My Dad was a telephone lineman in Colorado back in the good old days. They hired Stuart Mace and his Huskies from Aspen to take the Mountain Bell linemen up to Cottonwood Pass near Tincup, between Aspen and Gunnison on the Continental Divide. That's Thad looking out from behind the guy on the sled. In the next picture, he's on the sled, has on the funny hat with the ear flaps.
The snow was so deep, they could stand on the sleds and fix the lines. Looks like they found a cabin buried under the snow in which to hole up for shelter. I don't know if they spent the night. I regret that I didn't pay more attention to the stories, or whether I ever heard the stories at all when I was a kid. I would have been 11 then.
These mountain passes were closed to vehicle traffic in the winter, and some of them still close, such as Independence Pass between Aspen and Leadville, connecting the western watershed from the eastern slope and the Denver, Colorado Springs, Pueblo areas.

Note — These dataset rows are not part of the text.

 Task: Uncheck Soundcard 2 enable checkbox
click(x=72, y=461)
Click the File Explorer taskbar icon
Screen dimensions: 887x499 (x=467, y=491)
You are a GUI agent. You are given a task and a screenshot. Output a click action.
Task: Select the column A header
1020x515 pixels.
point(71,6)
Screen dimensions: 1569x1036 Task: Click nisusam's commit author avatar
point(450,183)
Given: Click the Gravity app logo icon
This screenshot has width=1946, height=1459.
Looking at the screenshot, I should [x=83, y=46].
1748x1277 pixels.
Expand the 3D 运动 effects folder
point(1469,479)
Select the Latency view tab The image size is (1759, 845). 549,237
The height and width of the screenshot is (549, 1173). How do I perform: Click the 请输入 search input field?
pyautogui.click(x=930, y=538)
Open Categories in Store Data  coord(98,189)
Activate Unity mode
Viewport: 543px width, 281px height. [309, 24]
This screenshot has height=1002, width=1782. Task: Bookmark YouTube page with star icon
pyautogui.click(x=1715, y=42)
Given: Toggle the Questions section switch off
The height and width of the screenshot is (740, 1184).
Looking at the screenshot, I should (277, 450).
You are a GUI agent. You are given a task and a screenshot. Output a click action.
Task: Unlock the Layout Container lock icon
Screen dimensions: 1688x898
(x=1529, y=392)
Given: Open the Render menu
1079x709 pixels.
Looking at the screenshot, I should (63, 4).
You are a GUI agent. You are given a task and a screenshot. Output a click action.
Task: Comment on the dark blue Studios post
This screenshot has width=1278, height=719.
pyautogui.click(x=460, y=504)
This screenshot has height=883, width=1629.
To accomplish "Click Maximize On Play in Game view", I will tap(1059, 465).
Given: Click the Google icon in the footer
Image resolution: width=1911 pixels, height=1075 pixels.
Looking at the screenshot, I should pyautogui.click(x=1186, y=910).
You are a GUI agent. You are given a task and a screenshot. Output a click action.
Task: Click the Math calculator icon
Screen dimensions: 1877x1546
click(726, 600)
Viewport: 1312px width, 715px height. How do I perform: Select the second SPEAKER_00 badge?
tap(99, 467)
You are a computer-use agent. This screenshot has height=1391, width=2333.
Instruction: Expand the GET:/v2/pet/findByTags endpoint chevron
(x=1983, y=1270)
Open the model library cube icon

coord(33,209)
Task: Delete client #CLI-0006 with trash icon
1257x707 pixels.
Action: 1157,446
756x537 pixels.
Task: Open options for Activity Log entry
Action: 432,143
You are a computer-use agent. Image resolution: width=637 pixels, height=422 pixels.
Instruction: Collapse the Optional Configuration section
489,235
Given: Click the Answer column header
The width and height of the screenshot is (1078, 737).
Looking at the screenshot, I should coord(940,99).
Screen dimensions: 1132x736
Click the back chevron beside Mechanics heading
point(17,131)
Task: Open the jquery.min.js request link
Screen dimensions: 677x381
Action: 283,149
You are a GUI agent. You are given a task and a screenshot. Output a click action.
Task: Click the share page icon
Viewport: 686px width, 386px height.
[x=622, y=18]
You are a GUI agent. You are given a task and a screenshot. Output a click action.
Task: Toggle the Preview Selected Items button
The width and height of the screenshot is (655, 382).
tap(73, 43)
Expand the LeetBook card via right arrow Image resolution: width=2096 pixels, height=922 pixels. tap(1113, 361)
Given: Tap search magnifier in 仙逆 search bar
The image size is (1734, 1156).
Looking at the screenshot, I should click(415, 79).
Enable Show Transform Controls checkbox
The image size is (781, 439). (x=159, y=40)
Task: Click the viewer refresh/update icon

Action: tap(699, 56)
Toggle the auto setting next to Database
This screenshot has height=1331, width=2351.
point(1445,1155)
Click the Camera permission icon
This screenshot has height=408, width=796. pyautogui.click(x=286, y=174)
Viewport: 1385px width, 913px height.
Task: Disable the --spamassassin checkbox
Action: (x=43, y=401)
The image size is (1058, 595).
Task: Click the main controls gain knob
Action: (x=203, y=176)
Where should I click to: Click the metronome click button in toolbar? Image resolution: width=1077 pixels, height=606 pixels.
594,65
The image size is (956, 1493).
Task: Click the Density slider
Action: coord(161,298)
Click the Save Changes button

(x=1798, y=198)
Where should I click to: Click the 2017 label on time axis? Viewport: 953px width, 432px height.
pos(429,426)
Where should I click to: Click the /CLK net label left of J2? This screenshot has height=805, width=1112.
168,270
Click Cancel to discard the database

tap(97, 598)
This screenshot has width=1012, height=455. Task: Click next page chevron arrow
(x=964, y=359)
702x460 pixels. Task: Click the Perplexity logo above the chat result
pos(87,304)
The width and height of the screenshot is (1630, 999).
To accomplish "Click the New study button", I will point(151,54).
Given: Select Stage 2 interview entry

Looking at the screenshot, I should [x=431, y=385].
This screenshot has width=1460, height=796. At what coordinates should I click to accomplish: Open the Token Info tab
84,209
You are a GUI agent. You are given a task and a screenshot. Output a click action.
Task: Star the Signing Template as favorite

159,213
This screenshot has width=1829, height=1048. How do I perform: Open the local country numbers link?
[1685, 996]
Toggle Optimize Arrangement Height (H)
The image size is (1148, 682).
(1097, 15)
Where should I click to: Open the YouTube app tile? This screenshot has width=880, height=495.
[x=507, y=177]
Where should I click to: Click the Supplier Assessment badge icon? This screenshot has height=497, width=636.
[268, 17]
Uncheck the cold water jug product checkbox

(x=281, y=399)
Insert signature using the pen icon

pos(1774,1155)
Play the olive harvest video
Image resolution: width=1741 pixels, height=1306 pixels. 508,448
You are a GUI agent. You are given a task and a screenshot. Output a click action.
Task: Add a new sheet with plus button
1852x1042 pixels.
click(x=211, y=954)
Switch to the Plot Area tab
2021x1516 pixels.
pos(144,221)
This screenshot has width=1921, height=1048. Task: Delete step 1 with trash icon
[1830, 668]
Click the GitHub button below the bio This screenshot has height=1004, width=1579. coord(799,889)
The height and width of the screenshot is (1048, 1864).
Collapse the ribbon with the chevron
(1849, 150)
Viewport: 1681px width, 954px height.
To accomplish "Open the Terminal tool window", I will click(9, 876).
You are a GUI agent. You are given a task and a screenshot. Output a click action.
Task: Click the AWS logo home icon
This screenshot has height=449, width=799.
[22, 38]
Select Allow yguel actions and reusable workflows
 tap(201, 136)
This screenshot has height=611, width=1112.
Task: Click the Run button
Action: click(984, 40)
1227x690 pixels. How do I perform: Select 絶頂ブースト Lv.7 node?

All the water on the western slope (Aspen, Gunnison, Glenwood Springs where we lived) runs into the Colorado River and down the Grand Canyon to Boulder Dam, then separates California and Arizona until it reaches Mexico and the Gulf of California. All the water on the eastern slope
runs into the Gulf of Mexico via the Rio Grande, or the Arkansas River that starts at Leadville, or the Platte, or numerous others running out of the Rockies.
So much for the history lesson, eh? There will be a test.